Tre gli episodi di concussione indicati nel capo di imputazione. Ma l’accusa era anche di truffa e falso, reati riferiti alla Guardia di finanza, e di minacce nei confronti dei due commercianti. I difensori Fabio Gerbini e Paolo Pacileo si sono battuti per l’assoluzione. Ma non c’è stato scampo.
La vicenda era cominciata il 27 agosto del 2010. Alle 11 il maresciallo capo Latini si era presentato nel negozio di rigattiere in via Udine. Aveva genericamente parlato di «incongruenze» nella contabilità. Poi aveva ipotizzato serie questioni di ordine fiscale.
Il commerciante Vecchiato si era spaventato. A nulla era servita la spiegazione del padre Roberto, subito intervenuto, che aveva rilevato come le verifiche fiscali effettuate negli anni precedenti non avessero dato adito ad alcun problema. Nulla da fare. Ma, al termine del colloquio, Latini aveva cambiato atteggiamento invitando persino il commerciante a bere qualcosa al bar vicino. Era diventato più ammiccante. E al momento di congedarsi, aveva annunciato a Vecchiato che lo avrebbe contattato successivamente.
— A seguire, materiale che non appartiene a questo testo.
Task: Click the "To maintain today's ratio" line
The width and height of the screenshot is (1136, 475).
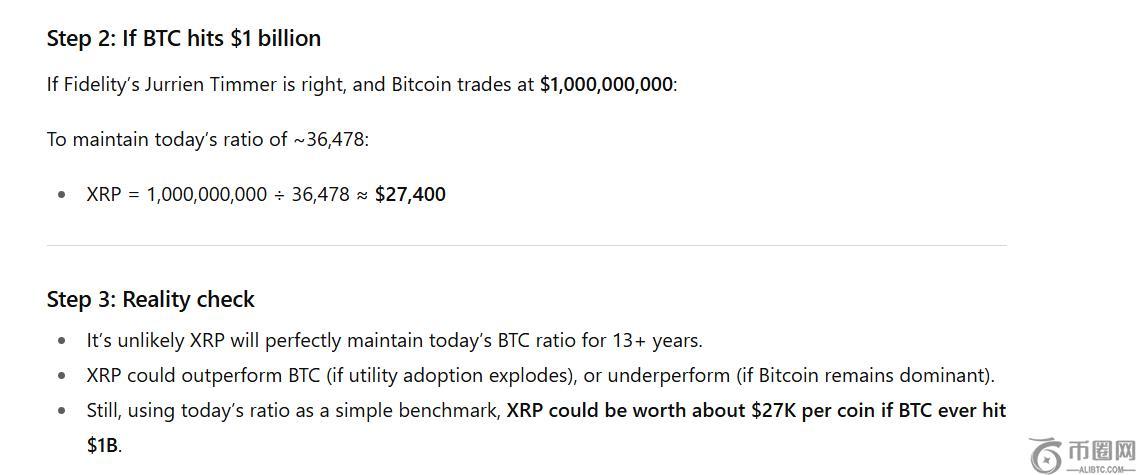Action: pyautogui.click(x=208, y=139)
Così era stato. Dopo pochi giorni era arrivata la convocazione in caserma di Molo Fratelli Bandiera. Ed era stato lì, nella saletta, che era avvenuto il primo passaggio di denaro: due banconote da 500 euro che erano state appoggiate all’interno della macchina delle bibite.
Erano giunte quindi altre richieste indirette di denaro. A far arrestare il finanziere, denunciando l’accaduto, erano stati direttamente i due Vecchiato, padre e figlio. Si erano rivolti addirittura al Comando regionale della Guardia di finanza. Erano stati ricevuti da un ufficiale e avevano spiegato. «Non sappiamo come fare. Abbiamo paura», avevano detto.
Così era stata congegnata la trappola e il maresciallo era stato seguito e pedinato dai suoi stessi colleghi. Fino a quando erano scattate le manette.
Arrestato per concussione. Poi erano emersi altri aspetti. «Trieste è piccola, te la farò pagare», aveva detto a un dipendente del negozio di via Udine incontrato in centro. Dagli accertamenti era anche emerso che sui fogli di uscita dalla caserma Latini aveva scritto che andava a effettuare dei controlli all’Inps nei confronti di una ditta di restauri di Salerno. In realtà era andato dall’antiquario di via Udine per convincerlo a pagare per evitare o ammorbidire la verifica. In altre due occasioni era uscito per fatti privati: in qualità di proprietario di un immobile si era incontrato con un possibile cliente per definire un contratto di affitto. Ovviamente in nero.